▶ [Data excerpts]:
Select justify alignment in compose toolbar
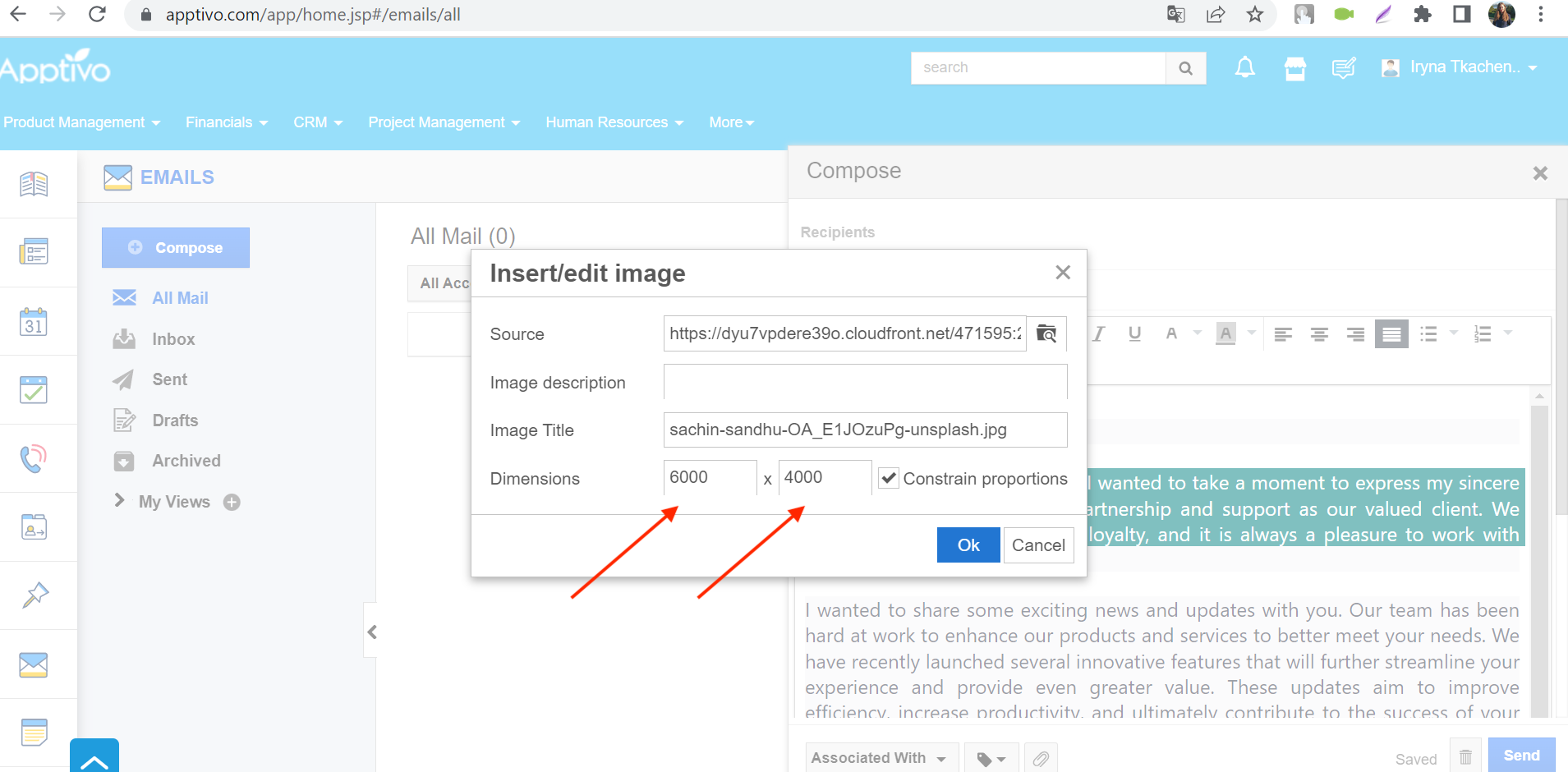1568x772 pixels. [x=1391, y=333]
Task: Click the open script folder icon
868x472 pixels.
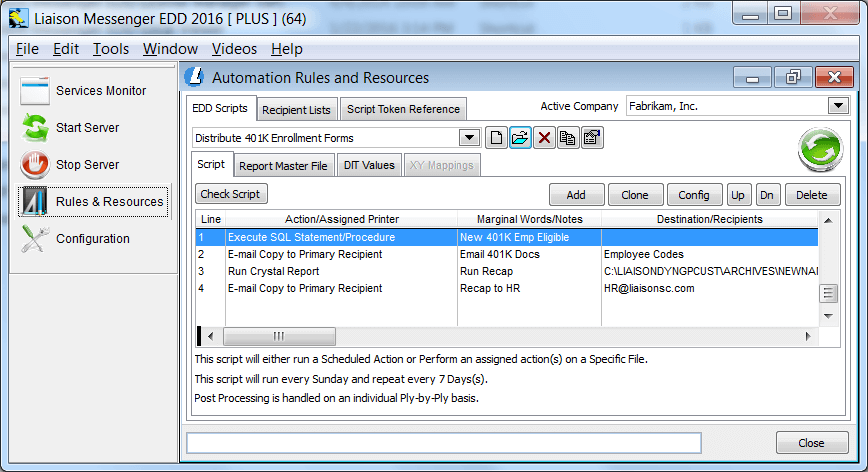Action: 520,138
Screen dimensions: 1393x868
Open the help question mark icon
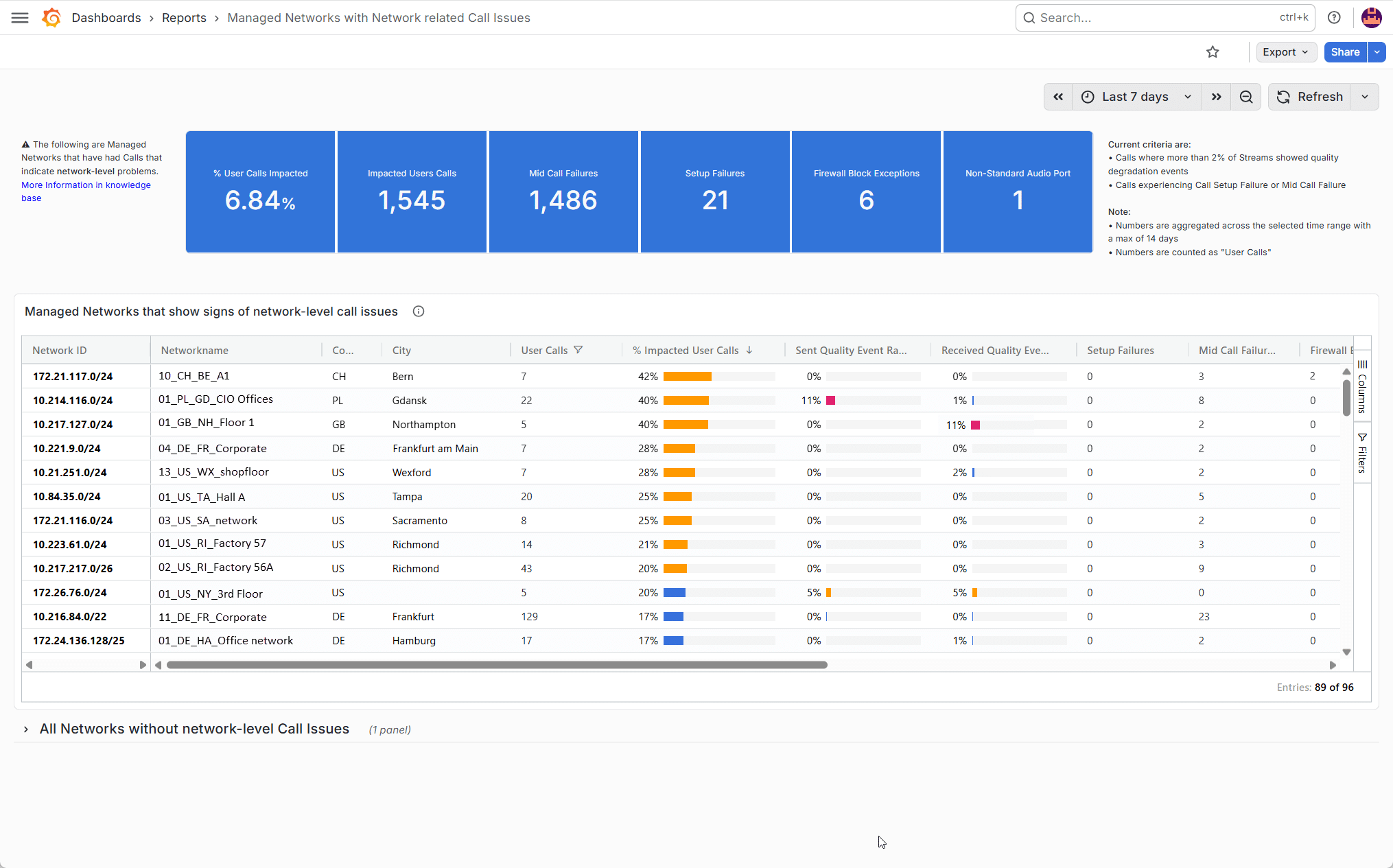click(x=1334, y=18)
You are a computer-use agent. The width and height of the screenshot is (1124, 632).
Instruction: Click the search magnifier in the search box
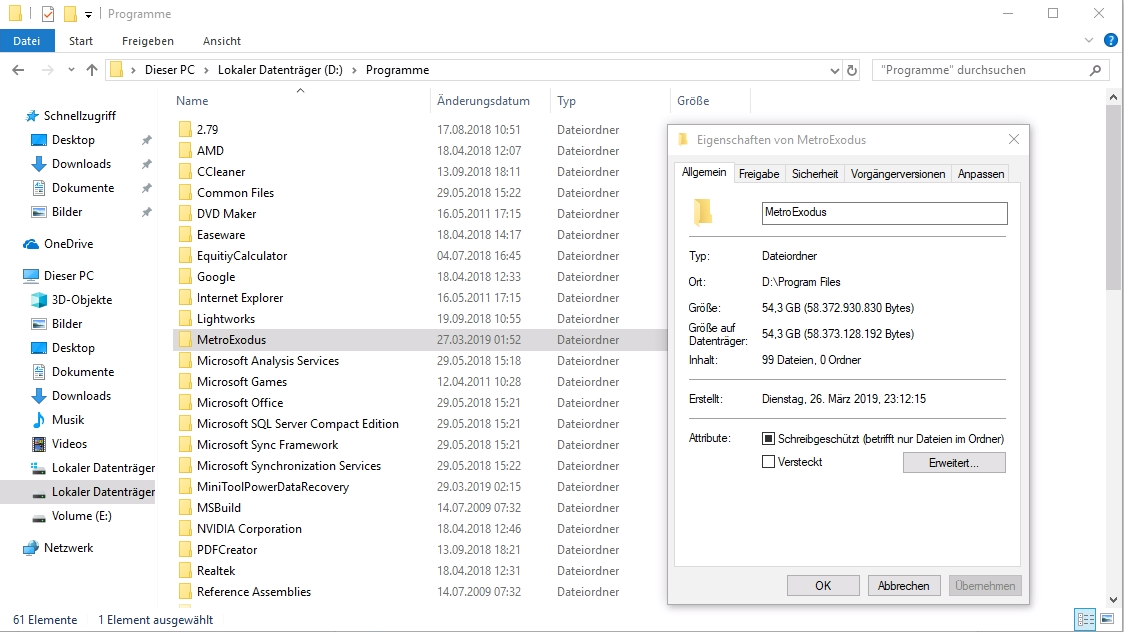coord(1097,69)
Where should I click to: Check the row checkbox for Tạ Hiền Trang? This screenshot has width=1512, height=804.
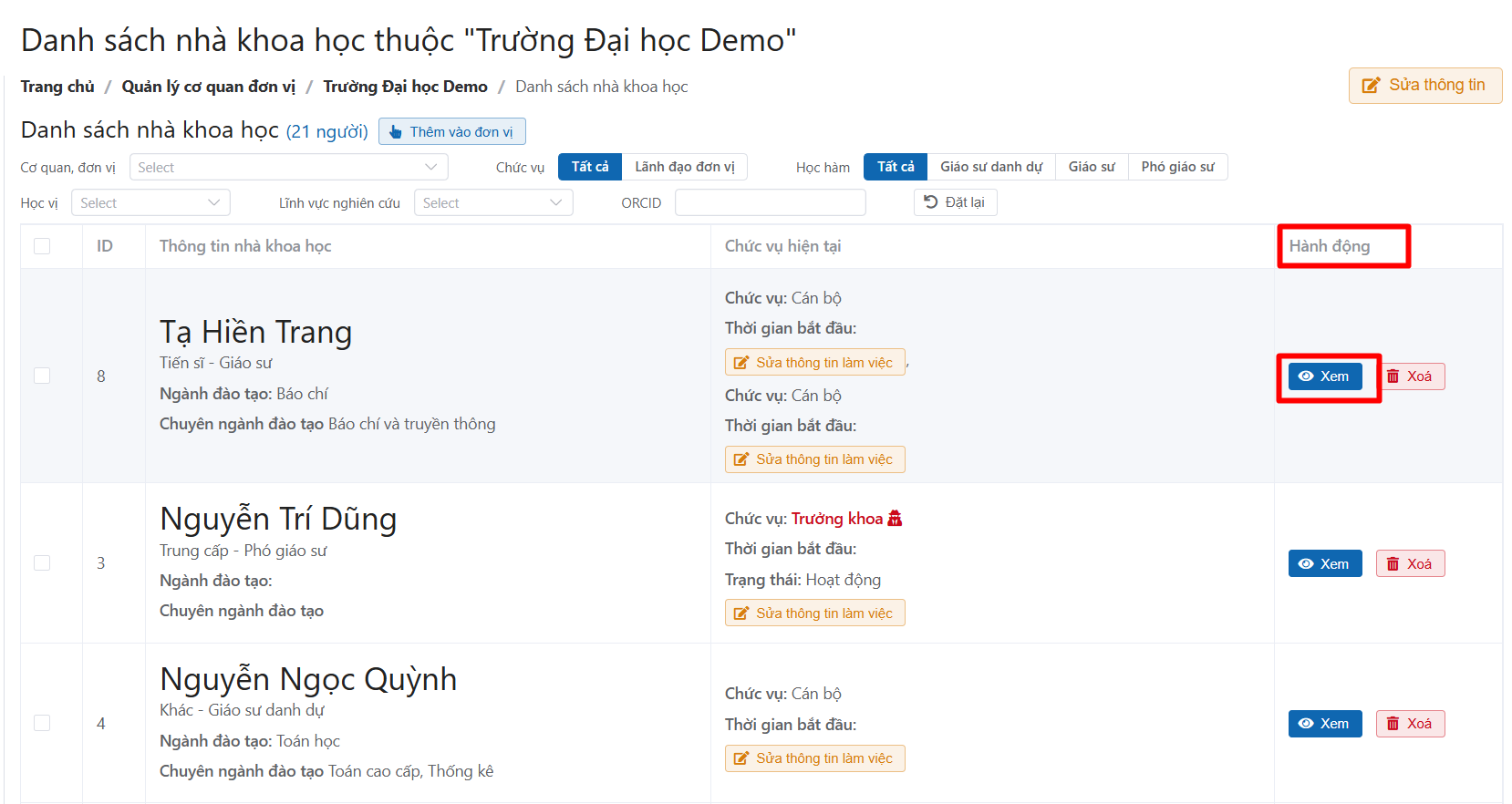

▶ [Task]: All lines from the one containing "Screen dimensions: 1393x868" through the final line of the entries above must be restated word for word, pictures excluded.

▶ [Completed exercise]:
Screen dimensions: 1393x868
Open the help question mark icon
click(x=1334, y=18)
You are a computer-use agent. The width and height of the screenshot is (1124, 632).
Instruction: Click the search magnifier in the search box
coord(1097,69)
Where should I click to: Check the row checkbox for Tạ Hiền Trang? This screenshot has width=1512, height=804.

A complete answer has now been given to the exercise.